There has been one big drawback to Nutsie: it required you to use playlists, and you couldn't navigate to single songs, as you could do with iTunes on an iPhone. It was more like Internet radio than a true iTunes clone. This all changes with the new version of Nutsie, which is slated to come out for Android phones this quarter.

Whereas past versions uploaded only data about songs, then streamed copies of those songs from Nutsie's servers, the forthcoming version is more like a digital storage locker: it will let users upload their entire iTunes library to Nutsie's servers, then access that content from their Android phone. The playback experience will be almost exactly the same as if they were using an iPhone. Nutsie will also cache songs to the device, so once users have played a particular song, they won't need to have an active Internet connection to play it again.

So why hasn't Google made something like Nutsie an Android standard? Android's music sync is one of its worst features--users have to mount the device as a hard drive before they can transfer files to it--and the onboard storage for the Nexus One is a paltry 4GB (expandable, but still).

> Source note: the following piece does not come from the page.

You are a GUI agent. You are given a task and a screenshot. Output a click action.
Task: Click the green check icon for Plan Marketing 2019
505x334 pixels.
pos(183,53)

If any company has embraced the cloud, it's Google. So why not make local storage obsolete? Untether users' music libraries from their PCs and stream them from the cloud instead. It would make sense for users and would provide a treasure trove of information about users--their musical tastes--to help Google target advertisements even more effectively.

The more I think about it, the more it makes sense. After all, Google has already added playable music streams to its search results, and Apple reportedly bought Lala in part to keep it out of Google's hands. If it agrees, the question is, will Google build it or buy it?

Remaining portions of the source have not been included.